## Exercise input

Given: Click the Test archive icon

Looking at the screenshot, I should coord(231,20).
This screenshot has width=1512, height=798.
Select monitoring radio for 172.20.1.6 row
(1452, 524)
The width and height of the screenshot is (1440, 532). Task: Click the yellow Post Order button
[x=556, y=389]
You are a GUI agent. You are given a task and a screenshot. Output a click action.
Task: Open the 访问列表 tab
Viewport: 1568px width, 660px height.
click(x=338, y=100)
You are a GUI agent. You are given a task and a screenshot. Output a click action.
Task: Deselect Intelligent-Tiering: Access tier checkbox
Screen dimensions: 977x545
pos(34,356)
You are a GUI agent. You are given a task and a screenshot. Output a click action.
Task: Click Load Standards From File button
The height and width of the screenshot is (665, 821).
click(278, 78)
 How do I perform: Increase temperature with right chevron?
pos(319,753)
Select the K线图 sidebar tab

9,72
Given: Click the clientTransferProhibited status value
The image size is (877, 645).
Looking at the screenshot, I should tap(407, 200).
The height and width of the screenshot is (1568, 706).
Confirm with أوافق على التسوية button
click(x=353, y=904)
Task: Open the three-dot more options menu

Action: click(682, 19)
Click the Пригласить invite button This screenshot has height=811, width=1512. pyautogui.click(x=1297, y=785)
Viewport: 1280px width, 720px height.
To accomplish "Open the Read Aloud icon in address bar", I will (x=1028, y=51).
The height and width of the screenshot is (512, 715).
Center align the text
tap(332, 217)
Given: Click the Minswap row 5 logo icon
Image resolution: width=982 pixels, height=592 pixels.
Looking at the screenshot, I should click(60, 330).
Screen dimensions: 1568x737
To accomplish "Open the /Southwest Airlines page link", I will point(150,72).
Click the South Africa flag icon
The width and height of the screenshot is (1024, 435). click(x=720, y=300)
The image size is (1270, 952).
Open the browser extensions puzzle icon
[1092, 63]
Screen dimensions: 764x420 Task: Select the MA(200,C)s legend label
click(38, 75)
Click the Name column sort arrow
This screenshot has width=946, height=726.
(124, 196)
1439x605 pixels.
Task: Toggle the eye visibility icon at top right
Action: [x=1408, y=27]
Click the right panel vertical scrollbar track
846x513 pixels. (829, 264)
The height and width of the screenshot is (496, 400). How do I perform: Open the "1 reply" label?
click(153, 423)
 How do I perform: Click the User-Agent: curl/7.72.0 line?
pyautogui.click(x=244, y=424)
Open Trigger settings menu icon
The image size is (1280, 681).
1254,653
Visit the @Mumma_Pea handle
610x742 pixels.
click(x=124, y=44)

## Your task
Please copy out each record, character for character.

## Exercise result
Given: Click the Test archive icon

Looking at the screenshot, I should coord(231,20).
This screenshot has width=1512, height=798.
Select monitoring radio for 172.20.1.6 row
(1452, 524)
The width and height of the screenshot is (1440, 532). Task: Click the yellow Post Order button
[x=556, y=389]
You are a GUI agent. You are given a task and a screenshot. Output a click action.
Task: Open the 访问列表 tab
Viewport: 1568px width, 660px height.
click(x=338, y=100)
You are a GUI agent. You are given a task and a screenshot. Output a click action.
Task: Deselect Intelligent-Tiering: Access tier checkbox
Screen dimensions: 977x545
pos(34,356)
You are a GUI agent. You are given a task and a screenshot. Output a click action.
Task: Click Load Standards From File button
The height and width of the screenshot is (665, 821).
click(278, 78)
 How do I perform: Increase temperature with right chevron?
pos(319,753)
Select the K线图 sidebar tab

9,72
Given: Click the clientTransferProhibited status value
The image size is (877, 645).
Looking at the screenshot, I should tap(407, 200).
The height and width of the screenshot is (1568, 706).
Confirm with أوافق على التسوية button
click(x=353, y=904)
Task: Open the three-dot more options menu

Action: click(682, 19)
Click the Пригласить invite button This screenshot has height=811, width=1512. pyautogui.click(x=1297, y=785)
Viewport: 1280px width, 720px height.
To accomplish "Open the Read Aloud icon in address bar", I will (x=1028, y=51).
The height and width of the screenshot is (512, 715).
Center align the text
tap(332, 217)
Given: Click the Minswap row 5 logo icon
Image resolution: width=982 pixels, height=592 pixels.
Looking at the screenshot, I should click(60, 330).
Screen dimensions: 1568x737
To accomplish "Open the /Southwest Airlines page link", I will point(150,72).
Click the South Africa flag icon
The width and height of the screenshot is (1024, 435). click(x=720, y=300)
The image size is (1270, 952).
Open the browser extensions puzzle icon
[1092, 63]
Screen dimensions: 764x420 Task: Select the MA(200,C)s legend label
click(38, 75)
Click the Name column sort arrow
This screenshot has width=946, height=726.
(124, 196)
1439x605 pixels.
Task: Toggle the eye visibility icon at top right
Action: [x=1408, y=27]
Click the right panel vertical scrollbar track
846x513 pixels. (829, 264)
The height and width of the screenshot is (496, 400). How do I perform: Open the "1 reply" label?
click(153, 423)
 How do I perform: Click the User-Agent: curl/7.72.0 line?
pyautogui.click(x=244, y=424)
Open Trigger settings menu icon
The image size is (1280, 681).
1254,653
Visit the @Mumma_Pea handle
610x742 pixels.
click(x=124, y=44)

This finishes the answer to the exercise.